WILMETTE — Of the many challenges modern homebuilders face, the temptation to eat one’s construction materials probably doesn’t rank high on the list.

Unless, of course, one is building a gingerbread house, where cement and stucco looks and tastes suspiciously like fluffy mounds of icing sugar, eggs, and cream of tartar.

“It’s not what you want to eat a lot of,” Judee Sims said as she whipped up another fluffy bowl of the smooth white stuff. “But if you get a fingerful it’s kind of sweet.”

Sims should know. She’s an art teacher at the Wilmette Park District’s community recreation center and for many years she and fellow art instructor Jan Borre have helped usher in the holiday season by holding gingerbread house workshops. The popular classes attract dozens of children from three to pre-teen every year.

“We started offering the class for older kids, because some parents really liked doing this as a way of connecting with their kids for the holidays,” Borre said Dec. 4 as she walked around and made sure every building team had enough supplies of graham crackers (which take the place of real gingerbread wallboard), sugar-wafers, jellybeans, mini shredded wheat pieces, vanilla cookies and candy and chocolate kisses to make their house a colorful success (and a future snack bar, according to some of the moms familiar with the operation.)

Over the years, Borre and Sims have seen some remarkable triumphs of substance over style in the world of gingerbread architecture. Borre keeps a picture of just such a sugar-cemented folly – cocooned in shredded wheat, spattered and festooned with white and green frosting – on her phone, perhaps as a reminder that sometimes an artist’s taste does indeed reside in his or her mouth.
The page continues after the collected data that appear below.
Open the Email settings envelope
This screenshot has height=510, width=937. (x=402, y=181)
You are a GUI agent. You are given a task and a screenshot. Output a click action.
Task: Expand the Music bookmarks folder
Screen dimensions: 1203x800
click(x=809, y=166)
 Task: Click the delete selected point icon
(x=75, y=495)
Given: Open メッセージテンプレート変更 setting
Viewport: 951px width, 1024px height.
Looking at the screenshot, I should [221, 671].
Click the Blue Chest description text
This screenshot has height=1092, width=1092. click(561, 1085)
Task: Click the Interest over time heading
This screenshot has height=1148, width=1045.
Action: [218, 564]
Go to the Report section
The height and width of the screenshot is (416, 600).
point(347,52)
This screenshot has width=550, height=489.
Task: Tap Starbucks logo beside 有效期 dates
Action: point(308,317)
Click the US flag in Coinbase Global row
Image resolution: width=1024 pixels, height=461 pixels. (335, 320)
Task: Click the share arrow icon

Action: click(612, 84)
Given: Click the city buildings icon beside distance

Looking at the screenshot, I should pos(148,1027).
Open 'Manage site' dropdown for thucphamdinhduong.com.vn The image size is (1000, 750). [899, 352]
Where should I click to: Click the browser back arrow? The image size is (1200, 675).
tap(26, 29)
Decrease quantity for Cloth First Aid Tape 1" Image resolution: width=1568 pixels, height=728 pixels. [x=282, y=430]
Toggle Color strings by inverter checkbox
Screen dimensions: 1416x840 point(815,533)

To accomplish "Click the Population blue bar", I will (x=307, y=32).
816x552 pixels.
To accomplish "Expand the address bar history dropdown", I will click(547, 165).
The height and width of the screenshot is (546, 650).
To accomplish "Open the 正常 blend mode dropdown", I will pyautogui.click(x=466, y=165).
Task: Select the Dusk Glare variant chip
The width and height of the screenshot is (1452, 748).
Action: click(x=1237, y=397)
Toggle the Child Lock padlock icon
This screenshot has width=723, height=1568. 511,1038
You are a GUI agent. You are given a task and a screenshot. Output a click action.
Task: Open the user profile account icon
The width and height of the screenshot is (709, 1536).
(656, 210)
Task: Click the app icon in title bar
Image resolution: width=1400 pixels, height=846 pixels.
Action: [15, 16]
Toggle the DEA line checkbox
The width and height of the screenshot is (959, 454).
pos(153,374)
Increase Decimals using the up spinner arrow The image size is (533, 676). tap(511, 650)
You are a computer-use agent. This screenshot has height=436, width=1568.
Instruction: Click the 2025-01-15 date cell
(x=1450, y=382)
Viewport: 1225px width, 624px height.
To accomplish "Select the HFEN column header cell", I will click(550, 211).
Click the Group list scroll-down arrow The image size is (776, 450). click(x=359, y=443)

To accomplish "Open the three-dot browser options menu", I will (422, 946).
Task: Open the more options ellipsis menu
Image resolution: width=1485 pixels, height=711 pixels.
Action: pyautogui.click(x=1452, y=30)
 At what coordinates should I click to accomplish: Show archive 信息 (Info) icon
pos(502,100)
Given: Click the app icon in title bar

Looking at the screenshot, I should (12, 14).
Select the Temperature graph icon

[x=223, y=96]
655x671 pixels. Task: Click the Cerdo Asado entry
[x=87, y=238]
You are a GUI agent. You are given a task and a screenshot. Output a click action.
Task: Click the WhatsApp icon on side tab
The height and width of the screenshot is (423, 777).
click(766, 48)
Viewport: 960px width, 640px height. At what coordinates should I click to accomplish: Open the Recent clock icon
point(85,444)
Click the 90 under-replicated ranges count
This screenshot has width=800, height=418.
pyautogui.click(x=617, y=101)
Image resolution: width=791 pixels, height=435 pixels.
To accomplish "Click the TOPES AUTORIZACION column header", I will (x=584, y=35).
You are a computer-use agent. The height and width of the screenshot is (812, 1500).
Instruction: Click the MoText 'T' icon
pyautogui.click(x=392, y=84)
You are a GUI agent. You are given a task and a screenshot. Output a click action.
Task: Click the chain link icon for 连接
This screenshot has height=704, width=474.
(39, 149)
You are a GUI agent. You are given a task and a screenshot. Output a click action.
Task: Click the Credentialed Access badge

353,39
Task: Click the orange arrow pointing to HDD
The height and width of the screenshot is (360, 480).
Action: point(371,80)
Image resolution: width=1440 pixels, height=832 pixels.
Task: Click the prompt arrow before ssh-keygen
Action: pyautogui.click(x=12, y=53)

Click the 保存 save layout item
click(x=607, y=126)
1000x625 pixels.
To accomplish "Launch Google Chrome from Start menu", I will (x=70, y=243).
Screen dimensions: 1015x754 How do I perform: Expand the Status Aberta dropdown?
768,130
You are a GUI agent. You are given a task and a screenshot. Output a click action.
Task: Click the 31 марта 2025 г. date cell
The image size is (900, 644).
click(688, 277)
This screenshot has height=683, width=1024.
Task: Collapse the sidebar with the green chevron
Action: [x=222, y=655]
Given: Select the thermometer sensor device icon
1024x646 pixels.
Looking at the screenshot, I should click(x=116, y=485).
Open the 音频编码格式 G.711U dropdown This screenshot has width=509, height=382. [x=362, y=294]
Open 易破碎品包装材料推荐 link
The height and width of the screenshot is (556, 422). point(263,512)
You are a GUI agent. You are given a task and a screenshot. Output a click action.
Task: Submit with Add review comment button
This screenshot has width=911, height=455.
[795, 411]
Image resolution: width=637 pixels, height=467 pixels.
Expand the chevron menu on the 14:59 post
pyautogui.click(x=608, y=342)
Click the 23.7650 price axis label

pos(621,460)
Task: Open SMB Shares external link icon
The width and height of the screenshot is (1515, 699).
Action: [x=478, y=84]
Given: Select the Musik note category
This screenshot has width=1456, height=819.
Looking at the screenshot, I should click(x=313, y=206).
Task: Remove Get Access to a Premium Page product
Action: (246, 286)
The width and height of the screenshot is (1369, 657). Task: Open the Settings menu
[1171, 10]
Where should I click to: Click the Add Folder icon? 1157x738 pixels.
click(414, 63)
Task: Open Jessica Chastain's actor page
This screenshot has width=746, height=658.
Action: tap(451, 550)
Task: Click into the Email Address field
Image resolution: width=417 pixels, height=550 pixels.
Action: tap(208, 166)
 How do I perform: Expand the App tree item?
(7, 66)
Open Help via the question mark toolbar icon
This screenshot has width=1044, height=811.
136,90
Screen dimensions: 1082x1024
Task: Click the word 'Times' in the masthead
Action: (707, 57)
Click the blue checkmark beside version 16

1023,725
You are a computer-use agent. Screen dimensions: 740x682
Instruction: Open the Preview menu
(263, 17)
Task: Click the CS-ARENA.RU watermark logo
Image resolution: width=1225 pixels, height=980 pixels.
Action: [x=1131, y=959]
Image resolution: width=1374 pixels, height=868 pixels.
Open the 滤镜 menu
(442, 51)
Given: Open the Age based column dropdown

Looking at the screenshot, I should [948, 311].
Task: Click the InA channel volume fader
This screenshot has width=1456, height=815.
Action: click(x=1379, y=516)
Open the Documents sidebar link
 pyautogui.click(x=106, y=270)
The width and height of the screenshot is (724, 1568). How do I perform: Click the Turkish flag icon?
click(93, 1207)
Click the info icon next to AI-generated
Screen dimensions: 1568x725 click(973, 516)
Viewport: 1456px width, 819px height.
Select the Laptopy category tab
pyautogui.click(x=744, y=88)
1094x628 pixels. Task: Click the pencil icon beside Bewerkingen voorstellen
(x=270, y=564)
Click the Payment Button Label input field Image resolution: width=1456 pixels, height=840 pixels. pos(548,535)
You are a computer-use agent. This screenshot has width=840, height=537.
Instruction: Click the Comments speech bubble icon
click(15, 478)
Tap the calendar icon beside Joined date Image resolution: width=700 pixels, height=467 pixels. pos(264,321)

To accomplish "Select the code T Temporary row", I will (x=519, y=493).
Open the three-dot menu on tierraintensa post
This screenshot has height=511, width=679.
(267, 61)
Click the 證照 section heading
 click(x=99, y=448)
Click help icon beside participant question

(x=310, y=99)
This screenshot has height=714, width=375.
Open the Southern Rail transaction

But for the most part, the girls and boys who teamed up with moms, aunts and other grown-up assistants in the workshop were proceeding with admirable restraint (even if some of that restraint sometimes owed more to the senior partners than the junior ones.)

Three-year-old Harper Nowlin of Evanston was carefully adding mini-wheat shingles to her house; the chunky breakfast bits were her favorite working material, she admitted.

Harper was also indulging her right to do quality materials testing, aunt Timon Andora laughed: “she’s eating a little frosting, putting a little on the house, eating a little more.”

Daniel Lahti, of Winnetka, was looking forward to decorating the roof beam of his house with red and green-foiled chocolate kisses, although the 3-year-old also whispered to mom Jennifer that he liked jellybeans, too. His older brother and sister were going to make their own houses later, in Borre’s afternoon class, their mother said. In fact, making gingerbread houses is a bit of an annual event in their household; there’s a picture of her and Daniel sitting next to a completed house from last year’s workshop.

Over at another table, Wilmette resident Colleen Shean was helping daughter Catherine, 3, frost the walls of her creation. “It’s a lot of fun,” she said.

Catherine smiled wordlessly in agreement, then went back to the important task of getting some more frosting where it needed to go. If just a tiny bit of it needed to go for a taste test. What fun would a gingerbread house be without that?